What you are asked to do: Can you recast the non-blank lines of this listing as a JSON list of strings, with each line as its own string?

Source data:
···

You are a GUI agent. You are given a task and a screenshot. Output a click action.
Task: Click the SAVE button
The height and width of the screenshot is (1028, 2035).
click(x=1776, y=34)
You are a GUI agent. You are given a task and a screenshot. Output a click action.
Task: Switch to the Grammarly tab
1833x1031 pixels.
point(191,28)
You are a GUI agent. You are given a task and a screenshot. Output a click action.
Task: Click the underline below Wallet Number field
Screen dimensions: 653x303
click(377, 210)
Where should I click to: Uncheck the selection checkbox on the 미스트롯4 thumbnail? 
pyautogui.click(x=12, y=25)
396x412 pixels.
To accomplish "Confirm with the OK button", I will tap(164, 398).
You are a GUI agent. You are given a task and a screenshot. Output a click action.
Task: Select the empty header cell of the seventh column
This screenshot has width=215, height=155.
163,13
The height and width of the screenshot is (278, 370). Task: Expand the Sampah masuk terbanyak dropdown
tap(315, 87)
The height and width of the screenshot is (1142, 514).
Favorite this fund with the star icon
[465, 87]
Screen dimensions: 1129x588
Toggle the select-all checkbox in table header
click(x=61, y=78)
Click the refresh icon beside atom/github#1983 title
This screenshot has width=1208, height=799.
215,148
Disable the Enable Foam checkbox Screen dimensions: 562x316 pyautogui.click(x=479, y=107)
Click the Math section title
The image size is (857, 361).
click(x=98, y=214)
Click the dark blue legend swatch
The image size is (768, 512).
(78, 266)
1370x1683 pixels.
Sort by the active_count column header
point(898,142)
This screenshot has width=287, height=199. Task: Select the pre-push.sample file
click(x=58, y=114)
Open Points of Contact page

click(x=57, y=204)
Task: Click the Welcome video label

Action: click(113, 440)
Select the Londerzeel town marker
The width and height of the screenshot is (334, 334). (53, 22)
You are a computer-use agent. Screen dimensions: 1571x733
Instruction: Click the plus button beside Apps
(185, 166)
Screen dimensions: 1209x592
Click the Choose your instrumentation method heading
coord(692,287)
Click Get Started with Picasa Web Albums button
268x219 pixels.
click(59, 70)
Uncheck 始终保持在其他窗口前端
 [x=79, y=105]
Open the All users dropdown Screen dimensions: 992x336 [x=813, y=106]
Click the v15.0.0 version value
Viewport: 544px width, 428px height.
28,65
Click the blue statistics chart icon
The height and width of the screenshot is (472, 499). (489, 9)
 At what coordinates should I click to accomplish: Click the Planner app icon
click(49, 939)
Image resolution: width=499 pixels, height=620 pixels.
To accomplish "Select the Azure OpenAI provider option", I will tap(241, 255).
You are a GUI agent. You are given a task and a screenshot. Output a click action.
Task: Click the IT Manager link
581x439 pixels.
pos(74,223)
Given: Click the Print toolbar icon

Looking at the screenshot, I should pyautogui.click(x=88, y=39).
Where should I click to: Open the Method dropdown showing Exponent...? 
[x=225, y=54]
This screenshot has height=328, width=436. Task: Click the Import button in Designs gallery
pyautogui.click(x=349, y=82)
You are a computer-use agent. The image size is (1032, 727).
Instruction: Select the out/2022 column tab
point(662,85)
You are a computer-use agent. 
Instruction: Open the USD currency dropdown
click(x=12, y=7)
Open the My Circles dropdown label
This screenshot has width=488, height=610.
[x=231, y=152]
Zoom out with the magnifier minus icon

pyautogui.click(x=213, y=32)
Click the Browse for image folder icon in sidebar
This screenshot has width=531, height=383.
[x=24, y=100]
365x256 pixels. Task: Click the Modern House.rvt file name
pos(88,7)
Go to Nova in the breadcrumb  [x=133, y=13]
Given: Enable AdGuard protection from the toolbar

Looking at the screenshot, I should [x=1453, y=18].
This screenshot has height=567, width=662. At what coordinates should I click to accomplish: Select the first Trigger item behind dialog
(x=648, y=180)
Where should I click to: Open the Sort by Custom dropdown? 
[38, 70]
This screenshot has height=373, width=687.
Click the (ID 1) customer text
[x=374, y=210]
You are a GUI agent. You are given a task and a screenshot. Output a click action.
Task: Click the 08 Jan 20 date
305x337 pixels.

···

Output for this exercise:
[
  "You are a GUI agent. You are given a task and a screenshot. Output a click action.",
  "Task: Click the SAVE button",
  "The height and width of the screenshot is (1028, 2035).",
  "click(x=1776, y=34)",
  "You are a GUI agent. You are given a task and a screenshot. Output a click action.",
  "Task: Switch to the Grammarly tab",
  "1833x1031 pixels.",
  "point(191,28)",
  "You are a GUI agent. You are given a task and a screenshot. Output a click action.",
  "Task: Click the underline below Wallet Number field",
  "Screen dimensions: 653x303",
  "click(377, 210)",
  "Where should I click to: Uncheck the selection checkbox on the 미스트롯4 thumbnail? ",
  "pyautogui.click(x=12, y=25)",
  "396x412 pixels.",
  "To accomplish \"Confirm with the OK button\", I will tap(164, 398).",
  "You are a GUI agent. You are given a task and a screenshot. Output a click action.",
  "Task: Select the empty header cell of the seventh column",
  "This screenshot has width=215, height=155.",
  "163,13",
  "The height and width of the screenshot is (278, 370). Task: Expand the Sampah masuk terbanyak dropdown",
  "tap(315, 87)",
  "The height and width of the screenshot is (1142, 514).",
  "Favorite this fund with the star icon",
  "[465, 87]",
  "Screen dimensions: 1129x588",
  "Toggle the select-all checkbox in table header",
  "click(x=61, y=78)",
  "Click the refresh icon beside atom/github#1983 title",
  "This screenshot has width=1208, height=799.",
  "215,148",
  "Disable the Enable Foam checkbox Screen dimensions: 562x316 pyautogui.click(x=479, y=107)",
  "Click the Math section title",
  "The image size is (857, 361).",
  "click(x=98, y=214)",
  "Click the dark blue legend swatch",
  "The image size is (768, 512).",
  "(78, 266)",
  "1370x1683 pixels.",
  "Sort by the active_count column header",
  "point(898,142)",
  "This screenshot has width=287, height=199. Task: Select the pre-push.sample file",
  "click(x=58, y=114)",
  "Open Points of Contact page",
  "click(x=57, y=204)",
  "Task: Click the Welcome video label",
  "Action: click(113, 440)",
  "Select the Londerzeel town marker",
  "The width and height of the screenshot is (334, 334). (53, 22)",
  "You are a computer-use agent. Screen dimensions: 1571x733",
  "Instruction: Click the plus button beside Apps",
  "(185, 166)",
  "Screen dimensions: 1209x592",
  "Click the Choose your instrumentation method heading",
  "coord(692,287)",
  "Click Get Started with Picasa Web Albums button",
  "268x219 pixels.",
  "click(59, 70)",
  "Uncheck 始终保持在其他窗口前端",
  " [x=79, y=105]",
  "Open the All users dropdown Screen dimensions: 992x336 [x=813, y=106]",
  "Click the v15.0.0 version value",
  "Viewport: 544px width, 428px height.",
  "28,65",
  "Click the blue statistics chart icon",
  "The height and width of the screenshot is (472, 499). (489, 9)",
  " At what coordinates should I click to accomplish: Click the Planner app icon",
  "click(49, 939)",
  "Image resolution: width=499 pixels, height=620 pixels.",
  "To accomplish \"Select the Azure OpenAI provider option\", I will tap(241, 255).",
  "You are a GUI agent. You are given a task and a screenshot. Output a click action.",
  "Task: Click the IT Manager link",
  "581x439 pixels.",
  "pos(74,223)",
  "Given: Click the Print toolbar icon",
  "Looking at the screenshot, I should pyautogui.click(x=88, y=39).",
  "Where should I click to: Open the Method dropdown showing Exponent...? ",
  "[x=225, y=54]",
  "This screenshot has height=328, width=436. Task: Click the Import button in Designs gallery",
  "pyautogui.click(x=349, y=82)",
  "You are a computer-use agent. The image size is (1032, 727).",
  "Instruction: Select the out/2022 column tab",
  "point(662,85)",
  "You are a computer-use agent. ",
  "Instruction: Open the USD currency dropdown",
  "click(x=12, y=7)",
  "Open the My Circles dropdown label",
  "This screenshot has width=488, height=610.",
  "[x=231, y=152]",
  "Zoom out with the magnifier minus icon",
  "pyautogui.click(x=213, y=32)",
  "Click the Browse for image folder icon in sidebar",
  "This screenshot has width=531, height=383.",
  "[x=24, y=100]",
  "365x256 pixels. Task: Click the Modern House.rvt file name",
  "pos(88,7)",
  "Go to Nova in the breadcrumb  [x=133, y=13]",
  "Given: Enable AdGuard protection from the toolbar",
  "Looking at the screenshot, I should [x=1453, y=18].",
  "This screenshot has height=567, width=662. At what coordinates should I click to accomplish: Select the first Trigger item behind dialog",
  "(x=648, y=180)",
  "Where should I click to: Open the Sort by Custom dropdown? ",
  "[38, 70]",
  "This screenshot has height=373, width=687.",
  "Click the (ID 1) customer text",
  "[x=374, y=210]",
  "You are a GUI agent. You are given a task and a screenshot. Output a click action.",
  "Task: Click the 08 Jan 20 date",
  "305x337 pixels."
]